Finalmente in DVD in Italia il film di Michele Soavi tratto dall’omonimo romanzo di Tiziano Sclavi, da anni assente in homevideo. Cinekult, l’etichetta supervisionata da Nocturno e distribuita da Cecchi Gori, propone 5 ore di contenuti extra (curati da Nocturno, come per tutta la collana), che ne fanno un’edizione imperdibile:
Conversando Dellamore (30.19 minuti) con interviste a Michele Soavi, Gianni Romoli, Tilde Corsi, Barbara Cupisti;
Conversando Dellamorte (34 minuti) con interviste a Michele Soavi, Gianni Romoli, Tilde Corsi, Antonello Geleng, Sergio Stivaletti;
Making of (17.40 minuti);
Tiziano Sclavi raccontato da Luca Crovi (11 minuti);
Quel Fenomeno di Dylan Dog (39 minuti), con interviste a Sergio Bonelli, Sergio Stivaletti, Michele Soavi, Michele Masiero, Antonello Geleng, GIanni Romoli, Maurizio Colombo, Stefano Marzorati;
Dylan Dog Horror Fest, una retrospettiva (34 minuti)con interviste a Stefano Marzorati, Sergio Bonelli, Maurizio Colombo;
Dylan Dog Horror Fest, on Stage (132 minuti), incontri con Robert Englund, Rupert Everett, Wes Craven, Bruce Campbell, Randy Quaid, Frank Henenlotter, Steve Johnson, Alex Winter, Tom Stern, Tony Randel, Richard Stanley, Sergio Bonelli.
Sul Blu ray Disc sarà disponibile anche il commento audio.

MICHELE SOAVI (Milano, 3 luglio 1957) debutta al cinema come attore per poi iniziare un sodalizio con Joe D’Amato-Aristide Massaccesi, svolgendo per lui varie mansioni (da attore a sceneggiatore e quindi regista da lui prodotto). In seguito è aiuto regista di Lamberto Bava e Dario Argento.
La sua prima regia è “Deliria” (premiato all’Avoriaz Fantastic Film Festival nel 1987), uno slasher prodotto da Joe D’Amato, che vince il Festival di Avoriaz e ottiene un buon successo.
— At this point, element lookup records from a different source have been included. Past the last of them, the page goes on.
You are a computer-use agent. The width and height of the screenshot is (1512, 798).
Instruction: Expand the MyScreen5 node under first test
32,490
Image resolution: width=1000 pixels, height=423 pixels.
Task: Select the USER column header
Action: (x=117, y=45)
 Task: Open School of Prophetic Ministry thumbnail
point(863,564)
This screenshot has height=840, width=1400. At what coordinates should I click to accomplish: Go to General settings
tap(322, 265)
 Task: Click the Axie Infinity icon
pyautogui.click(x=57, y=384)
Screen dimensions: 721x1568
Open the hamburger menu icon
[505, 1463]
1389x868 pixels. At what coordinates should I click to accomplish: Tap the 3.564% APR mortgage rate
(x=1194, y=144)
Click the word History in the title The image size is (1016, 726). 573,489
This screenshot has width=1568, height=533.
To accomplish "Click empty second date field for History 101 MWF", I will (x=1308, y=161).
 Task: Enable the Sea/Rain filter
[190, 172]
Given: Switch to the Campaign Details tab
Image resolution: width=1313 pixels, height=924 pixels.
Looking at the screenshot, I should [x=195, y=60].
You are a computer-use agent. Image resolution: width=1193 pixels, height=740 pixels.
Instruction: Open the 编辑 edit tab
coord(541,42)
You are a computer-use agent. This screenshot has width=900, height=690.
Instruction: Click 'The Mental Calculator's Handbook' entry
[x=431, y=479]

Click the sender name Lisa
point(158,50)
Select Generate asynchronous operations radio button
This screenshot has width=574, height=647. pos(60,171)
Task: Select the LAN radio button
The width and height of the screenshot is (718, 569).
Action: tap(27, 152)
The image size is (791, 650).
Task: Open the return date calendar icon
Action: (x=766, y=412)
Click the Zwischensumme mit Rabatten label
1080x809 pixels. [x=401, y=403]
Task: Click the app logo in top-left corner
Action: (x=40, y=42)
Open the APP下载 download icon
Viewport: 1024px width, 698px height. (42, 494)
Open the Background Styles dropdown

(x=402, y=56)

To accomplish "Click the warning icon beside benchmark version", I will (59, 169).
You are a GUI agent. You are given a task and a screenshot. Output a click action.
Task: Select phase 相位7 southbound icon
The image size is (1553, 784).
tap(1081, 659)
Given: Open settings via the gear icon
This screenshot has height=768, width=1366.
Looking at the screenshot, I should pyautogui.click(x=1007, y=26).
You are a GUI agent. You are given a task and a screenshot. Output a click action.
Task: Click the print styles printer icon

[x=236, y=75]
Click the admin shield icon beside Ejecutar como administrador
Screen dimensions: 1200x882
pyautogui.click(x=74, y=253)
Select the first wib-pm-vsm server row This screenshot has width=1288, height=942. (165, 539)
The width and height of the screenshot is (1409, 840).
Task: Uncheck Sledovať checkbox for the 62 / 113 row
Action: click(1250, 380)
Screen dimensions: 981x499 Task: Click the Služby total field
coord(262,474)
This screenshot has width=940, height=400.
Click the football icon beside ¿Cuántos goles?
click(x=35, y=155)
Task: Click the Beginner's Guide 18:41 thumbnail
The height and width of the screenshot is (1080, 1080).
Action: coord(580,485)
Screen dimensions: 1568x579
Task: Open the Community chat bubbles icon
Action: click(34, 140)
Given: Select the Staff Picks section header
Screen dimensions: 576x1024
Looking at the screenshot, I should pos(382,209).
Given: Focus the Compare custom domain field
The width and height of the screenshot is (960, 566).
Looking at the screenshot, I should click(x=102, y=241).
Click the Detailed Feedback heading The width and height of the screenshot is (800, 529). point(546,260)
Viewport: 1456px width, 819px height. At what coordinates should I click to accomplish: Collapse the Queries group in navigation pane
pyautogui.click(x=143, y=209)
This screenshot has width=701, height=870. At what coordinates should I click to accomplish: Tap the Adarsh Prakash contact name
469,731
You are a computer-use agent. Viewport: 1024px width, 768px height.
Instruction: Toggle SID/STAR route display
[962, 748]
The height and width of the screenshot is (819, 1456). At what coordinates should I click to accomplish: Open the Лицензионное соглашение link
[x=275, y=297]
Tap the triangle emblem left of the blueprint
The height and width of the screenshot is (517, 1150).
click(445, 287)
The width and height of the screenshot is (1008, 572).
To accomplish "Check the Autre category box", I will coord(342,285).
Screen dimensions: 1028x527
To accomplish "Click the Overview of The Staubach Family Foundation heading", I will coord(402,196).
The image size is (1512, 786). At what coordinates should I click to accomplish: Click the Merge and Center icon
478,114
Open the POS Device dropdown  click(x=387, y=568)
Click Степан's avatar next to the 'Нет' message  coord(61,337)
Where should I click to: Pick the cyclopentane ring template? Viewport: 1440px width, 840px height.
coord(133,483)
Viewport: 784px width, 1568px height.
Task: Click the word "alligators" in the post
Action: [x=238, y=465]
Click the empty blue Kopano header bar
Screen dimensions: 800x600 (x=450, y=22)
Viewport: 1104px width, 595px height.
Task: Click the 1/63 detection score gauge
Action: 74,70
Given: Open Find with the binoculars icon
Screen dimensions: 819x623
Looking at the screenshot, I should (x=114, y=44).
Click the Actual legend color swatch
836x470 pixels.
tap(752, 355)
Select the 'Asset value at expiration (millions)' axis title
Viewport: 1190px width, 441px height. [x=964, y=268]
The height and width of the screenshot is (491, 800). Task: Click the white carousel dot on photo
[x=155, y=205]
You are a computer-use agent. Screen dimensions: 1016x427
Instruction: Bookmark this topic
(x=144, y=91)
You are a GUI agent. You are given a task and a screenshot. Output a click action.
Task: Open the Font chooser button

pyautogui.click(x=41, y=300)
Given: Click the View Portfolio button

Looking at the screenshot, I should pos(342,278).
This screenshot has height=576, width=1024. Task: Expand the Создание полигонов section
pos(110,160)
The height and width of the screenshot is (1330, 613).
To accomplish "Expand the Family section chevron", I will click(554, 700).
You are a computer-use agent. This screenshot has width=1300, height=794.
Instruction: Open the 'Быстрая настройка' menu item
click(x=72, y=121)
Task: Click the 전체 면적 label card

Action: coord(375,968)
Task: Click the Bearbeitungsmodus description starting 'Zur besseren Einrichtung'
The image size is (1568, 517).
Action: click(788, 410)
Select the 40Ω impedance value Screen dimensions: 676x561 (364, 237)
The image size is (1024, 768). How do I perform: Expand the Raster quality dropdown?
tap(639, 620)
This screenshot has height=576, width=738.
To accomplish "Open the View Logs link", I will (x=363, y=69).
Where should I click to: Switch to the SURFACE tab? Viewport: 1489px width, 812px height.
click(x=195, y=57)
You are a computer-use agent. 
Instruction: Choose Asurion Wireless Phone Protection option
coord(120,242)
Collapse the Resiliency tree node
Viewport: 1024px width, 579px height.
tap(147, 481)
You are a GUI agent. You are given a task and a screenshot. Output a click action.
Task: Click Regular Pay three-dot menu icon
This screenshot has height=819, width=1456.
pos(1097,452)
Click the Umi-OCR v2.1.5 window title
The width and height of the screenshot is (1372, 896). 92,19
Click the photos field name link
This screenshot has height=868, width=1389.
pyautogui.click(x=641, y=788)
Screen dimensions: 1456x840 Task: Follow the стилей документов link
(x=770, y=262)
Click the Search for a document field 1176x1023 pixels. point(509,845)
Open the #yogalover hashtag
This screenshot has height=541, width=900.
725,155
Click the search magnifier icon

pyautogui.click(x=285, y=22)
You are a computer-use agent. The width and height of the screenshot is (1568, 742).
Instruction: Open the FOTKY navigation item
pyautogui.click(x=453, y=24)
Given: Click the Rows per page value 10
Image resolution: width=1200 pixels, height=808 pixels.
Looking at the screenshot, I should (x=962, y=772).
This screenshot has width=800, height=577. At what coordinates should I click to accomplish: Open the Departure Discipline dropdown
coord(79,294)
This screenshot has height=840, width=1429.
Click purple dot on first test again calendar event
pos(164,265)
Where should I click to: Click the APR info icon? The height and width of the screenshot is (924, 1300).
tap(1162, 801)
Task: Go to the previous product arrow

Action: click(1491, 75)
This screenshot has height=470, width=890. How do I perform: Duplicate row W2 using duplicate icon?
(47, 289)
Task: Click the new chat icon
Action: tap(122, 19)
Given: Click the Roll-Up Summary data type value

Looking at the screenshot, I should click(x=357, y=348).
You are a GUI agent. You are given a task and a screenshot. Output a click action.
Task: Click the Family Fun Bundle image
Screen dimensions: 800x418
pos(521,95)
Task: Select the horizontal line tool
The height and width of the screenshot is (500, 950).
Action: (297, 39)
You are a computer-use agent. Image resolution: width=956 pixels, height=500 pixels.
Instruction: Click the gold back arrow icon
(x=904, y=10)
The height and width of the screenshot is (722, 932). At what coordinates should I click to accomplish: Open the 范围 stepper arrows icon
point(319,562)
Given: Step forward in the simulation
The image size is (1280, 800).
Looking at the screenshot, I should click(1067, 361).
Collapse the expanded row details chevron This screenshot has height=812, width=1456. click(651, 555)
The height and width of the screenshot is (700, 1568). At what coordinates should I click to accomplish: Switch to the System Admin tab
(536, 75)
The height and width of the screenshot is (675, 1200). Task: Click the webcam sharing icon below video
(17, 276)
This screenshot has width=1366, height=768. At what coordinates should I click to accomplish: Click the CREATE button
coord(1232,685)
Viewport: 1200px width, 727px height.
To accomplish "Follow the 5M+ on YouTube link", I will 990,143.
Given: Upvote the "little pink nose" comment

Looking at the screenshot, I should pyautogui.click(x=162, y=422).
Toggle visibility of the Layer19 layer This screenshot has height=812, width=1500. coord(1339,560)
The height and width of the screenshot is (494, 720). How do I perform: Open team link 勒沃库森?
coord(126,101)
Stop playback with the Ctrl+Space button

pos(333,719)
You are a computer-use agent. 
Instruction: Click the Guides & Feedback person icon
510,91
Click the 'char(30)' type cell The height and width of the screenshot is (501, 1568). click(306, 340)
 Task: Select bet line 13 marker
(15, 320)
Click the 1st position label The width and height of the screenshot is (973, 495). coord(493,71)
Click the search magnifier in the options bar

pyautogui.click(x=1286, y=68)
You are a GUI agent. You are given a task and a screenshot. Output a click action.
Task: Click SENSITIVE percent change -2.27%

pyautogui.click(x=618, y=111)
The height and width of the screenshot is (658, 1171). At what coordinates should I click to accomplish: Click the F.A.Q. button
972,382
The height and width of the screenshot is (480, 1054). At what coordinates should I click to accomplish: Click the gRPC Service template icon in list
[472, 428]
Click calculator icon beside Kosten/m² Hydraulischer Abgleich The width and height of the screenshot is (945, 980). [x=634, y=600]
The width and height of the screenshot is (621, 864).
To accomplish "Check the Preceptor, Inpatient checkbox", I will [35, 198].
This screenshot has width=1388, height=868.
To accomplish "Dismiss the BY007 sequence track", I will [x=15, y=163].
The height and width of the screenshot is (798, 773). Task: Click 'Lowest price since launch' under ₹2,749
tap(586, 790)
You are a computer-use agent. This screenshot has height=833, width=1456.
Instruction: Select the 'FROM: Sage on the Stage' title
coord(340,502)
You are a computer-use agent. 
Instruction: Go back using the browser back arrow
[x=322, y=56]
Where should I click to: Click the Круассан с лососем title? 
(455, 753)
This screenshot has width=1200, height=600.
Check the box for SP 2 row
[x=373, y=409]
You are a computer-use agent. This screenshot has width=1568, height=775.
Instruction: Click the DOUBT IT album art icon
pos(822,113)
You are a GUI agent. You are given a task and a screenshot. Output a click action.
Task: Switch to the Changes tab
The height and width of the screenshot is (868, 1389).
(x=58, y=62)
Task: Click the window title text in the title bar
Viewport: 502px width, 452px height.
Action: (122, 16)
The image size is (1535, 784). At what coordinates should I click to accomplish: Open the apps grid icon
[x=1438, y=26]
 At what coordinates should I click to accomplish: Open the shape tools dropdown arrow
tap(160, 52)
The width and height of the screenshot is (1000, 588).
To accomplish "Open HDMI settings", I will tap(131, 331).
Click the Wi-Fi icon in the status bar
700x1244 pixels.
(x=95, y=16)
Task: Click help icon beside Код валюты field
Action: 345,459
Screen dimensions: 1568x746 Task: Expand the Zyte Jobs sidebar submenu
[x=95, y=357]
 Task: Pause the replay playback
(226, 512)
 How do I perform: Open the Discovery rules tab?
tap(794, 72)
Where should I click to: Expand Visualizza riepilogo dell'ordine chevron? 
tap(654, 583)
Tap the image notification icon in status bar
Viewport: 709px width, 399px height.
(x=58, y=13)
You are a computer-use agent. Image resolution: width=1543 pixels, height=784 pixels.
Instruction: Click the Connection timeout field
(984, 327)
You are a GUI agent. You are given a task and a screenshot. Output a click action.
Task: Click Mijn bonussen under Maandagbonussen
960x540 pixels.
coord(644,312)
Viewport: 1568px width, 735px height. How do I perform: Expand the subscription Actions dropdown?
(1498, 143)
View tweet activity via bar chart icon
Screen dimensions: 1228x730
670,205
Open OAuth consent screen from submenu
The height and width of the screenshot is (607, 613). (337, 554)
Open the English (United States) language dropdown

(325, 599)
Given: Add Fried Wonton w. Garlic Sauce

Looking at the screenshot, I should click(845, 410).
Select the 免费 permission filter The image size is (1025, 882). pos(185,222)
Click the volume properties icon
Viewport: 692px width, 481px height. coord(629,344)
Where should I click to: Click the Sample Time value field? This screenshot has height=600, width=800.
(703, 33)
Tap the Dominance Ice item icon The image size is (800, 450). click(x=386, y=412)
Il suo secondo lungometraggio, “La chiesa”, è prodotto e scritto da Dario Argento.
Nel 1989 Soavi è regista della seconda unità di “Le avventure del barone di Münchausen”, diretto da Terry Gilliam. Quindi, nel 1991, dirige “La setta”, anche in questo caso prodotto da Argento.
Nel 1994, ormai considerato un degno erede di Argento, gira un film particolare e originale, un misto di grottesco e horror, “Dellamorte Dellamore” (premio all’Amsterdam Fantastic Film Festival), tratto da un romanzo di Tiziano Sclavi, il creatore di Dylan Dog. Soavi si dedica in seguito agli spot pubblicitari e alla televisione, per la quale dirige varie fiction che hanno un gran successo di pubblico, tra cui “Ultimo 2 – La sfida” (1999), “Uno bianca” (2001), “Ultima pallottola” (2003″), “Ultimo 3 – L’infiltrato” (2004) e “Nassiryia – Per non dimenticare” (2007).